### PROMPT 1
How would you translate this sentence from the forum post about a Keras DQN model into Spanish: "This does not change even after significant period of training."

====== EXTRACT TO READ ======

0

Have built a Reinforcement Learning DQN with variable length sequences as inputs, and positive and negative rewards calculated for actions. Some problem with my DQN model in Keras means that although the model runs, average rewards over time decrease, over single and multiple cycles of epsilon. This does not change even after significant period of training. Single cycle of epsilon, average rewards decreasing

Multiple cycles of epsilon, average rewards decreasing

My thinking is that this is due to using MeanSquareError in Keras as the Loss function (minimising error). So I am trying to implement gradient ascent (to maximise reward). How to do this in Keras? My current model is:

model = Sequential()
inp = (env.NUM_TIMEPERIODS, env.NUM_FEATURES)
model.add(Input(shape=inp))  # 'a shape tuple(integers), not including batch-size
model.add(Masking(mask_value=0., input_shape=inp))

model.add(LSTM(env.NUM_FEATURES, input_shape=inp, return_sequences=True))
model.add(LSTM(env.NUM_FEATURES))
model.add(Dense(env.NUM_FEATURES))
model.add(Dense(4))

model.compile(loss='mse,
              optimizer=Adam(lr=LEARNING_RATE, decay=DECAY),
              metrics=[tf.keras.losses.MeanSquaredError()])

In trying to implement gradient ascent, by 'flipping' the gradient (as negative or inverse loss?), I have tried various loss definitions:

loss=-'mse'    
loss=-tf.keras.losses.MeanSquaredError()    
loss=1/tf.keras.losses.MeanSquaredError()

but these all generate bad operand [for unary] errors.

How to adapt current Keras model to maximise rewards ? Or is this gradient ascent not even the problem? Could it be some issue with the action policy?

====== DATA TO PROCESS ======

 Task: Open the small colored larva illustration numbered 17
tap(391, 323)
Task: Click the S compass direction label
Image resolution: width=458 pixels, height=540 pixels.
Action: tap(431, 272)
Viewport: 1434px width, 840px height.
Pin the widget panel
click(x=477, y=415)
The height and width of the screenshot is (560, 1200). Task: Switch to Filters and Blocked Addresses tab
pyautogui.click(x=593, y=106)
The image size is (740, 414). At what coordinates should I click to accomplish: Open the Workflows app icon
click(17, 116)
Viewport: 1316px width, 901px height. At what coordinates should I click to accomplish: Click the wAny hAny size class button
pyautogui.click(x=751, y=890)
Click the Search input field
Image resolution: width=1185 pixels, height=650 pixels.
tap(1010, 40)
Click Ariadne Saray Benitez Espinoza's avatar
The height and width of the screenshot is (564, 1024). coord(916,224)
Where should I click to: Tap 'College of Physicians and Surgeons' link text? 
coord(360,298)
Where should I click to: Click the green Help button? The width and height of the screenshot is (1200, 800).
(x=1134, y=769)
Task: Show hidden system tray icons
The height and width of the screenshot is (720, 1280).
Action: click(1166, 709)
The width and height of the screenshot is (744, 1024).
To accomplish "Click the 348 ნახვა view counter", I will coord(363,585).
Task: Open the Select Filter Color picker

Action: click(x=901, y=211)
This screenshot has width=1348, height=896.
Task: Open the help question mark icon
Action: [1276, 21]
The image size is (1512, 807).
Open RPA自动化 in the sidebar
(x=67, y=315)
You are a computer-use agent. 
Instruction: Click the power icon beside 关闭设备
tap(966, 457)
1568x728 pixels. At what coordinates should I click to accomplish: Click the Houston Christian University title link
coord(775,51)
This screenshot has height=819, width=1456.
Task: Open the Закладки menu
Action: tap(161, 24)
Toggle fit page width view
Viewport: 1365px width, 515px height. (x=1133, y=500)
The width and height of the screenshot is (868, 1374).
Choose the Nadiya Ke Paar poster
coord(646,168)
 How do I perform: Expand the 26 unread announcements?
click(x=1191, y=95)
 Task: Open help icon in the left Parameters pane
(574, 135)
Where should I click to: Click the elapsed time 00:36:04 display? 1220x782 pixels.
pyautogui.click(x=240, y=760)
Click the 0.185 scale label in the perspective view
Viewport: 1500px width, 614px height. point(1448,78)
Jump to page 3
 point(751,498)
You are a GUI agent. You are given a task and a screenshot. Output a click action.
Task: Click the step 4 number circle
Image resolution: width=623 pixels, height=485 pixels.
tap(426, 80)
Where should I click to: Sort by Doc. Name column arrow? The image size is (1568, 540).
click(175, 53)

======

### PROMPT 2
Could you quote the item-finding records, starting with their first line and going on through the line that contains "(x=1134, y=769)"?

### OUTPUT 1
Esto no cambia ni siquiera después de un período considerable de entrenamiento.

### OUTPUT 2
 Task: Open the small colored larva illustration numbered 17
tap(391, 323)
Task: Click the S compass direction label
Image resolution: width=458 pixels, height=540 pixels.
Action: tap(431, 272)
Viewport: 1434px width, 840px height.
Pin the widget panel
click(x=477, y=415)
The height and width of the screenshot is (560, 1200). Task: Switch to Filters and Blocked Addresses tab
pyautogui.click(x=593, y=106)
The image size is (740, 414). At what coordinates should I click to accomplish: Open the Workflows app icon
click(17, 116)
Viewport: 1316px width, 901px height. At what coordinates should I click to accomplish: Click the wAny hAny size class button
pyautogui.click(x=751, y=890)
Click the Search input field
Image resolution: width=1185 pixels, height=650 pixels.
tap(1010, 40)
Click Ariadne Saray Benitez Espinoza's avatar
The height and width of the screenshot is (564, 1024). coord(916,224)
Where should I click to: Tap 'College of Physicians and Surgeons' link text? 
coord(360,298)
Where should I click to: Click the green Help button? The width and height of the screenshot is (1200, 800).
(x=1134, y=769)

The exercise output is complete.